In her mind, Steele had planned her safe escape many times, but she had not put the plan into action and was now caught off guard.
“Well don’t worry, you can stay here as long as you need to.”
Steele had just started the new job at the drug and alcohol rehabilitation center and was earning a decent hourly wage as charge nurse. She could now afford to move out and rent a small place. Steele didn’t want to impose on Sandy as she and her husband Gary were having their own marital problems and had recently separated due to his continued philandering. Sandy was one of Steele’s best friends from high school and had a daughter Nicole who the same age as Steele’s son Daniel. Sandy and Steele often met at the playground so the kids could swing. For a long while, Sandy had encouraged Steele to divorce David after learning of the abuse.
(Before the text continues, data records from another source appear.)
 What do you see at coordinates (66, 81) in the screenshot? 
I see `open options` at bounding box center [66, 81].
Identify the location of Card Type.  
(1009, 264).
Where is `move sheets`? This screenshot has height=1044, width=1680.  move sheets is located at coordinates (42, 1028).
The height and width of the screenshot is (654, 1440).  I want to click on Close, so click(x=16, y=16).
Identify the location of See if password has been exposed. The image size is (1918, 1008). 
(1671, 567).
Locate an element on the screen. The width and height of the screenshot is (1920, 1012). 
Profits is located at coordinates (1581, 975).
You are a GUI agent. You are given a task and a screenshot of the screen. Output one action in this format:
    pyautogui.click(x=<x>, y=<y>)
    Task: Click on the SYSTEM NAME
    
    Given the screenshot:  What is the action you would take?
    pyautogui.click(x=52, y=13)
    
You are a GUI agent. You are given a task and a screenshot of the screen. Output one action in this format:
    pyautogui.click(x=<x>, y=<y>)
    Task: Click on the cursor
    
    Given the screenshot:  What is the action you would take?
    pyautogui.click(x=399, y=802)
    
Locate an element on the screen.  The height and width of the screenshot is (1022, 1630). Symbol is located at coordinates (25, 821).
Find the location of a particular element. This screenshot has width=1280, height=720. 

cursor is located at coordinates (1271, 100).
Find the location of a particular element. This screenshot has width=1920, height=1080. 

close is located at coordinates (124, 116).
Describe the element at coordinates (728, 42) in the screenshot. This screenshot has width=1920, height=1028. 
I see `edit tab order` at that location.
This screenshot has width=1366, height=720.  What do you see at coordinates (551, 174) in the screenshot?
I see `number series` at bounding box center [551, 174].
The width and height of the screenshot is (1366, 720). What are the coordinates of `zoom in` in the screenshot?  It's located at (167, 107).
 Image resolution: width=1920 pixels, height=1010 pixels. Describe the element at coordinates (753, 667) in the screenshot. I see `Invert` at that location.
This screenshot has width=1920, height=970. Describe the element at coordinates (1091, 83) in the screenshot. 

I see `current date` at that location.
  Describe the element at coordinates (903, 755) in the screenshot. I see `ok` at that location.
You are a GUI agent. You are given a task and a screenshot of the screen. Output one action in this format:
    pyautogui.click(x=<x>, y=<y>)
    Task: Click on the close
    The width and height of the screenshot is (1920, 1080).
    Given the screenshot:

“You are welcome to use the phone in my car,” a strange, masculine voice said.
Still on the pay phone, her back toward the stranger, surprised, Steele turned around to face him. The man was the same one from whom she had borrowed coins. She felt a sense of apprehension.
“Sandy, I have to go, but will be there shortly,” Steele said before hanging up the pay phone.
“What did you say?” Steele asked the man as she took a few steps back.
“I said I have a phone in my car if you need to make more calls.” the stranger said.
Steele slowly backed away towards the door of the restaurant, keeping the man in her sight.
There was no such thing as a phone in a car. He must be crazy or maybe he was trying to get her in his car, she thought.
“Oh yeah right. Well, thank you but I don’t think you have a phone in your car.”
The man was wearing a long, tan trench coat and his personal grooming was lacking. His eyes were bloodshot and his hair disheveled. Steele thought he must be a street person.
Steele didn’t want to walk to her car in the dark parking lot with the strange man following her so she went in Krystal. She had a few coins in her pants pocket. Steele approached the counter and pulled out the money to count. She had about a dollar in change, enough for three Krystal burgers. Steele sat down in a booth and began to eat when the man slid in across from her. Chewing the burger, her jaw stopped moving, and she said nothing. The man reached for one of the little cartons. He pulled out the tiny burger and began to eat it. Steele’s eyes widened, but she said nothing, believing he must be hungry.
“I really do have a phone in my car.”
“OK. I’m sure you do. I don’t need to make a call now.” Steele said kindly.
“My name is Bill. I own a construction company here.”
“Really? That’s cool. Nice to meet you, Bill,” Steele said. She didn’t believe a word he said.
“What are you doing here all by yourself so late at night?” the man asked her.
“I just stopped here to make a phone call, that’s all,” Steele answered.
He pulled a business card out of his pocket, placed it on the table and slid the card across the table to Steele.
“Here, take my card. You can call the number in the morning to check me out.”
Steele picked up the card, looked at it and said nothing, not wanting to aggravate the delusional man. He stood up to leave and asked her,
“Are you sure you’re ok? Are you sure you don’t need any help?”
“No, I’m good, but thank you,” Steele replied.
How was a street person going to help her? The stranger then left the restaurant, got in his car and drove off in a late-model sedan. Steele sat there dumbfounded and pondered the weird encounter. She stared at his business card with phone numbers listed for both office and car. Dewitt Construction. If he had a phone in his car, she was an orangutan’s aunt. Steele finished the remainder of her burger then got in the car and headed to her girlfriend’s house.